[[ WORKING DATA, beginning ]]

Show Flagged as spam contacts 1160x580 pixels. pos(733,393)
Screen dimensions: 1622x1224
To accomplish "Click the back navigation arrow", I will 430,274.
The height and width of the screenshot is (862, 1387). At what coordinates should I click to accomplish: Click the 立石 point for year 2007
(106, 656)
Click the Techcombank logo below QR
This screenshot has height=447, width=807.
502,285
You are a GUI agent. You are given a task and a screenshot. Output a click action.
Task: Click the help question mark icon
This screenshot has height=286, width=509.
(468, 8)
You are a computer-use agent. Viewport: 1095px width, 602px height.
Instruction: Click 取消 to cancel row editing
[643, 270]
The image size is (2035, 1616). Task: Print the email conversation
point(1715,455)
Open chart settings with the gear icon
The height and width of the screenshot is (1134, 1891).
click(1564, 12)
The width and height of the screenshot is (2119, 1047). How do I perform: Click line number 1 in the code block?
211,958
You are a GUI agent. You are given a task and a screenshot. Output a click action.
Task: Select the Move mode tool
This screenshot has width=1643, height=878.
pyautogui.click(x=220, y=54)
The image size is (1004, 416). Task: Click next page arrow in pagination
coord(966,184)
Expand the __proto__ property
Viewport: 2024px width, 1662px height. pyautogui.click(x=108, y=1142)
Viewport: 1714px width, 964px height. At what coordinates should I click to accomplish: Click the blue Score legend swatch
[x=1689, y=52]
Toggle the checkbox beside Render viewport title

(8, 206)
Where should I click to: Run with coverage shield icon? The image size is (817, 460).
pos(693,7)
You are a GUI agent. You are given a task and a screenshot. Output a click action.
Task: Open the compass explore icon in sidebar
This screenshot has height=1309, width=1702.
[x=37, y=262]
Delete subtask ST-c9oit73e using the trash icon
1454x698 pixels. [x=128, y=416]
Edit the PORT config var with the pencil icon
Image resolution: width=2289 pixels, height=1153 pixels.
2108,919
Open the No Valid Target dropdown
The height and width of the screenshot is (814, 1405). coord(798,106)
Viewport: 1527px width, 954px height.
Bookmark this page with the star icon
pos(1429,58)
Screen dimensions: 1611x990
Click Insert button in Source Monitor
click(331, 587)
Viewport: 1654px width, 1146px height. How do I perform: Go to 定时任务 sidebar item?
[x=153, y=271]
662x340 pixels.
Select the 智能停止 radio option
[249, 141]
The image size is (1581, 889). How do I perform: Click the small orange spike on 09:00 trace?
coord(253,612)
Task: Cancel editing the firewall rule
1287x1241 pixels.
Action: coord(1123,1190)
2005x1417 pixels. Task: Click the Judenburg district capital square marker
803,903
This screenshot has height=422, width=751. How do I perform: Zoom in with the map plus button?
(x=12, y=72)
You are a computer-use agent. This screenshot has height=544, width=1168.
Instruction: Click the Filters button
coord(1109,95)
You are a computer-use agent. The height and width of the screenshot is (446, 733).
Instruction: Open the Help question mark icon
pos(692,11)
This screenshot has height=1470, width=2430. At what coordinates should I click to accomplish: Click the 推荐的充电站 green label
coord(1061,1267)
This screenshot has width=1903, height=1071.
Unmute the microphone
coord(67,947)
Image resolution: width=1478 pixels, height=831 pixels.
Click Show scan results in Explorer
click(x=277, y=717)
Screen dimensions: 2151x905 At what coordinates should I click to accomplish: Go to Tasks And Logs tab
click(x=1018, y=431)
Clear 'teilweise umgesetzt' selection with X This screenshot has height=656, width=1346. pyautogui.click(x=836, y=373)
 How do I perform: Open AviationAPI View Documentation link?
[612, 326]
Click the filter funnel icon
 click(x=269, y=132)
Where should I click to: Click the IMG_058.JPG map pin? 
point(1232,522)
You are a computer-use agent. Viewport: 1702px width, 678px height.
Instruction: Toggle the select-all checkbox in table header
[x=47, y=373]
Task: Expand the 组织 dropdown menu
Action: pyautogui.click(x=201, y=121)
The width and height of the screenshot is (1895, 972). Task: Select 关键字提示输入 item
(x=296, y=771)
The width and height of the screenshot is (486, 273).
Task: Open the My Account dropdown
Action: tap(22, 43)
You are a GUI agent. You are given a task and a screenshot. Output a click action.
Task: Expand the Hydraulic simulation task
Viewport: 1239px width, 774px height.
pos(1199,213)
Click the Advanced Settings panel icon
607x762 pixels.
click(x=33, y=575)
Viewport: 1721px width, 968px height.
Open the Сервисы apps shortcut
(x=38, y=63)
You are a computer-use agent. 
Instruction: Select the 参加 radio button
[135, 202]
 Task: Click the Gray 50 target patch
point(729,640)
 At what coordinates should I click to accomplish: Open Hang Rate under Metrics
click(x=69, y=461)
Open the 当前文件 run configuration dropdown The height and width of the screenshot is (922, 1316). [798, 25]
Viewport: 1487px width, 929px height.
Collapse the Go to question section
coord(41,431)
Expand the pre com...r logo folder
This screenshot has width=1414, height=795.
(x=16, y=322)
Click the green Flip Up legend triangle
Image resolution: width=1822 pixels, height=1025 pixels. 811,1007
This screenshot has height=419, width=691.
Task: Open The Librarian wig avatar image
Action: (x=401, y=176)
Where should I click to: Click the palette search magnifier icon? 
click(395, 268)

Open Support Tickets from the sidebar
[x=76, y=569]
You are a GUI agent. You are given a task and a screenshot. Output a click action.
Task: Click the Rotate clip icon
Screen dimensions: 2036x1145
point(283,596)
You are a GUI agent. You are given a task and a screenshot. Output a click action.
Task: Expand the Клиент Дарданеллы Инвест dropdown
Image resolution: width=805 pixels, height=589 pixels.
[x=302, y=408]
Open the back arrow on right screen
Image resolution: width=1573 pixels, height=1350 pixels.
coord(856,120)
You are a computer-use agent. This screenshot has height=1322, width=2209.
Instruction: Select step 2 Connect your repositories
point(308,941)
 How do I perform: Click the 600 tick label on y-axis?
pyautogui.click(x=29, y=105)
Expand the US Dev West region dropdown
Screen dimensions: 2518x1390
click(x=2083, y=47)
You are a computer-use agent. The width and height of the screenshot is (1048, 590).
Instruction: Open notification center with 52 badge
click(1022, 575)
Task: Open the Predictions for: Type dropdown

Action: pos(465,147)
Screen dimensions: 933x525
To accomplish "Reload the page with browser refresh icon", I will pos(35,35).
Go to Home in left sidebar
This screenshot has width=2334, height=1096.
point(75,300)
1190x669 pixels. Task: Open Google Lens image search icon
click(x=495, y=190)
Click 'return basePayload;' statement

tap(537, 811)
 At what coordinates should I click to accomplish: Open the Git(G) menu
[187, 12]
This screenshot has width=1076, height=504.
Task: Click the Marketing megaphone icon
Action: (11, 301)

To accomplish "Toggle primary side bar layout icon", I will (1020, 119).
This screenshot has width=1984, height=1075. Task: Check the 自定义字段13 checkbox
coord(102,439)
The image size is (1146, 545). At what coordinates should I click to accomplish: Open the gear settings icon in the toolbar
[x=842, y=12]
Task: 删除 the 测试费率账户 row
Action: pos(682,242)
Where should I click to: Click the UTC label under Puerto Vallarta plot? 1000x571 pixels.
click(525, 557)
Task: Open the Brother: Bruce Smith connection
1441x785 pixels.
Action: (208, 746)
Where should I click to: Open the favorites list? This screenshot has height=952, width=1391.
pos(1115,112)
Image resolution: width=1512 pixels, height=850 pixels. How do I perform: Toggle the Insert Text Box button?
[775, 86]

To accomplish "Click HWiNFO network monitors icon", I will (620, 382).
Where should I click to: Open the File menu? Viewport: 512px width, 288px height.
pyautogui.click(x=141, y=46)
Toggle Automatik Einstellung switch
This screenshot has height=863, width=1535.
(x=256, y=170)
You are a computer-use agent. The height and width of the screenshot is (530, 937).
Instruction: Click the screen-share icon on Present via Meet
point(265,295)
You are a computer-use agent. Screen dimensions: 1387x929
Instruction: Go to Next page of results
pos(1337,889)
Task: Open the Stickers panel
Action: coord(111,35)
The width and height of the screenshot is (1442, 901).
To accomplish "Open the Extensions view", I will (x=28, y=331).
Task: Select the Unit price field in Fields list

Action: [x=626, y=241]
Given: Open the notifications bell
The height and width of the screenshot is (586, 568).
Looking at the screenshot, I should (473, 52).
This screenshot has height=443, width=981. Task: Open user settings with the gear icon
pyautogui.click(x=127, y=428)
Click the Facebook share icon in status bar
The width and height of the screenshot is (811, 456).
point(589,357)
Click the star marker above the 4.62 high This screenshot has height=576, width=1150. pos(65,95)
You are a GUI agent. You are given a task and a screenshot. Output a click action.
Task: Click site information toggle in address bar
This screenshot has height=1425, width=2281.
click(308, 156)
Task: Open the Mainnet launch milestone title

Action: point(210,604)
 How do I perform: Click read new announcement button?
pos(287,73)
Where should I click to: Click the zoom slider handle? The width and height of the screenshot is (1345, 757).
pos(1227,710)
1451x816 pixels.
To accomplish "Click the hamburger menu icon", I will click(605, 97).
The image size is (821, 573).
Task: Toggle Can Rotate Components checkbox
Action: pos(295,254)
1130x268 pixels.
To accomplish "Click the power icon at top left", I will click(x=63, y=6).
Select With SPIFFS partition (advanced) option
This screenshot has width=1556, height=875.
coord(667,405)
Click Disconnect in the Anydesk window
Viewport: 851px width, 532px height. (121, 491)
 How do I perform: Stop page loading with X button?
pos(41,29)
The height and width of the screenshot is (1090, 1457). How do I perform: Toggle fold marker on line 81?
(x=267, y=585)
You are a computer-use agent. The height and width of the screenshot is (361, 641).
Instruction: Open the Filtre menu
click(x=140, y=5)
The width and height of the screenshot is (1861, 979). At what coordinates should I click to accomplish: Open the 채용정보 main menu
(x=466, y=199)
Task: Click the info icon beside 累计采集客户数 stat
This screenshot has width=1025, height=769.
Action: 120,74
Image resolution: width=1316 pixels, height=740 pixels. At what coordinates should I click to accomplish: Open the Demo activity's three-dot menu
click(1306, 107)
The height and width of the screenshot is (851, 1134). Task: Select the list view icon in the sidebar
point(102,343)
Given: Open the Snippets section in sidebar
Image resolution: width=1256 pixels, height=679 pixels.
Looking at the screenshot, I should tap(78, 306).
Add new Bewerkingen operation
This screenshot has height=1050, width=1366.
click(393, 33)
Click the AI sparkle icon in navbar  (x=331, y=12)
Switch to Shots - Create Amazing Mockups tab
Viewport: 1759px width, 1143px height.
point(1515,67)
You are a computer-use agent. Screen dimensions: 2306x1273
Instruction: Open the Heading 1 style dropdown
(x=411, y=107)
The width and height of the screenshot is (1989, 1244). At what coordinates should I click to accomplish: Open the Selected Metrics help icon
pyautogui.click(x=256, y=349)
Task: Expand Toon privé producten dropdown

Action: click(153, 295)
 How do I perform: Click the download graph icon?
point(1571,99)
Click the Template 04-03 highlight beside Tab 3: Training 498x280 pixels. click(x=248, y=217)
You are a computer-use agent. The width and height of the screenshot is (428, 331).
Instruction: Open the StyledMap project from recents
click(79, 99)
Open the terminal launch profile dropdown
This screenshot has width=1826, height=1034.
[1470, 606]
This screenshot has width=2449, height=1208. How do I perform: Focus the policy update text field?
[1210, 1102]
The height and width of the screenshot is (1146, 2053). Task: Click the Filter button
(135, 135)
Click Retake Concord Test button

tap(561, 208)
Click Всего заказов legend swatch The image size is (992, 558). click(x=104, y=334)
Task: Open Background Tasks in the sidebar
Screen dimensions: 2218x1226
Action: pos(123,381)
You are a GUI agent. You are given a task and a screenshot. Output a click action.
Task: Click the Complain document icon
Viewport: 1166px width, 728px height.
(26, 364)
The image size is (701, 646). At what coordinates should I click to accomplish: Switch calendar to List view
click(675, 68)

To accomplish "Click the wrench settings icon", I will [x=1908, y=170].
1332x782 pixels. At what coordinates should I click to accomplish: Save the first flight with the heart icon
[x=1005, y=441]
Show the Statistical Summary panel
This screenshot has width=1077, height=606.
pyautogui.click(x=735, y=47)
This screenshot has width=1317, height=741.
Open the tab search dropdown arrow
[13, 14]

[[ WORKING DATA, end ]]

→ **WHAT TO DO**: Word for word, set down the lines from the beginning of the records through the line that holds "Task: Select the Move mode tool". Leave out the rest.

→ **ANSWER TO THIS TASK**:
Show Flagged as spam contacts 1160x580 pixels. pos(733,393)
Screen dimensions: 1622x1224
To accomplish "Click the back navigation arrow", I will 430,274.
The height and width of the screenshot is (862, 1387). At what coordinates should I click to accomplish: Click the 立石 point for year 2007
(106, 656)
Click the Techcombank logo below QR
This screenshot has height=447, width=807.
502,285
You are a GUI agent. You are given a task and a screenshot. Output a click action.
Task: Click the help question mark icon
This screenshot has height=286, width=509.
(468, 8)
You are a computer-use agent. Viewport: 1095px width, 602px height.
Instruction: Click 取消 to cancel row editing
[643, 270]
The image size is (2035, 1616). Task: Print the email conversation
point(1715,455)
Open chart settings with the gear icon
The height and width of the screenshot is (1134, 1891).
click(1564, 12)
The width and height of the screenshot is (2119, 1047). How do I perform: Click line number 1 in the code block?
211,958
You are a GUI agent. You are given a task and a screenshot. Output a click action.
Task: Select the Move mode tool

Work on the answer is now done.